[Items from a data source]
********************

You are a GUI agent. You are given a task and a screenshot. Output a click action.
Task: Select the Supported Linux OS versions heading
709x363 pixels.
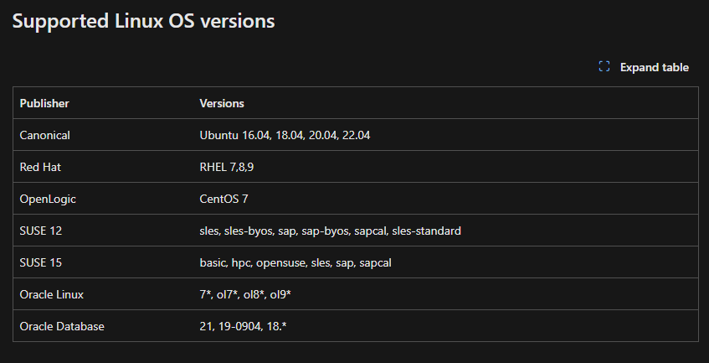pos(143,21)
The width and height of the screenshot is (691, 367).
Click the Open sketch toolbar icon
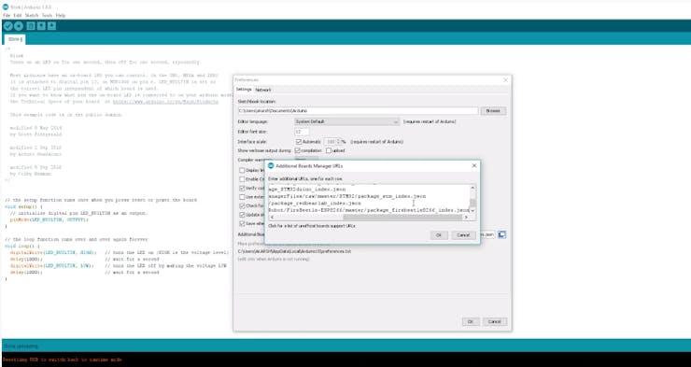click(x=41, y=26)
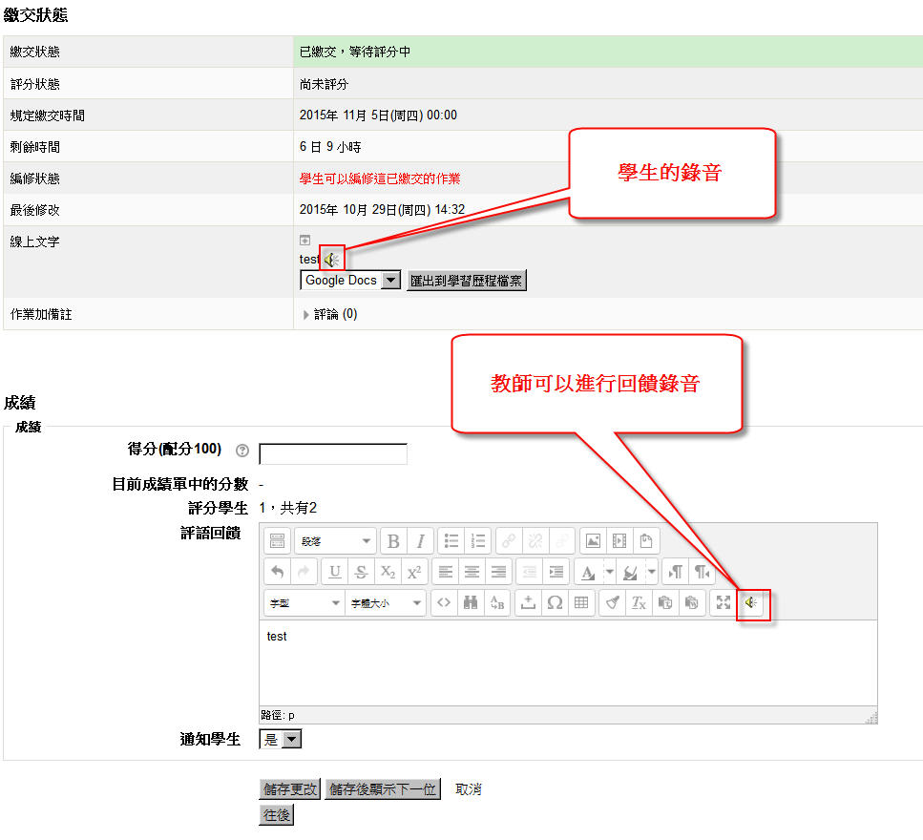Click the cancel (取消) link
This screenshot has height=840, width=923.
468,789
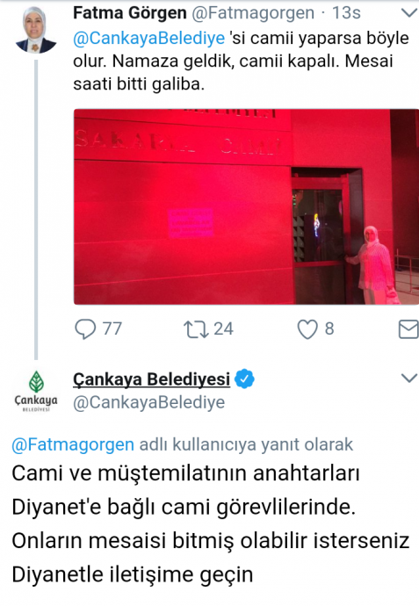Open the @Fatmagorgen handle beside name
This screenshot has width=419, height=606.
[x=253, y=13]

********************

Your task
Repeat each entry exactly as it appears; skip any picture.

Completed task
You are a GUI agent. You are given a task and a screenshot. Output a click action.
Task: Select the Supported Linux OS versions heading
709x363 pixels.
pos(143,21)
The width and height of the screenshot is (691, 367).
Click the Open sketch toolbar icon
click(x=41, y=26)
Click the cancel (取消) link
This screenshot has height=840, width=923.
468,789
Open the @Fatmagorgen handle beside name
This screenshot has width=419, height=606.
[x=253, y=13]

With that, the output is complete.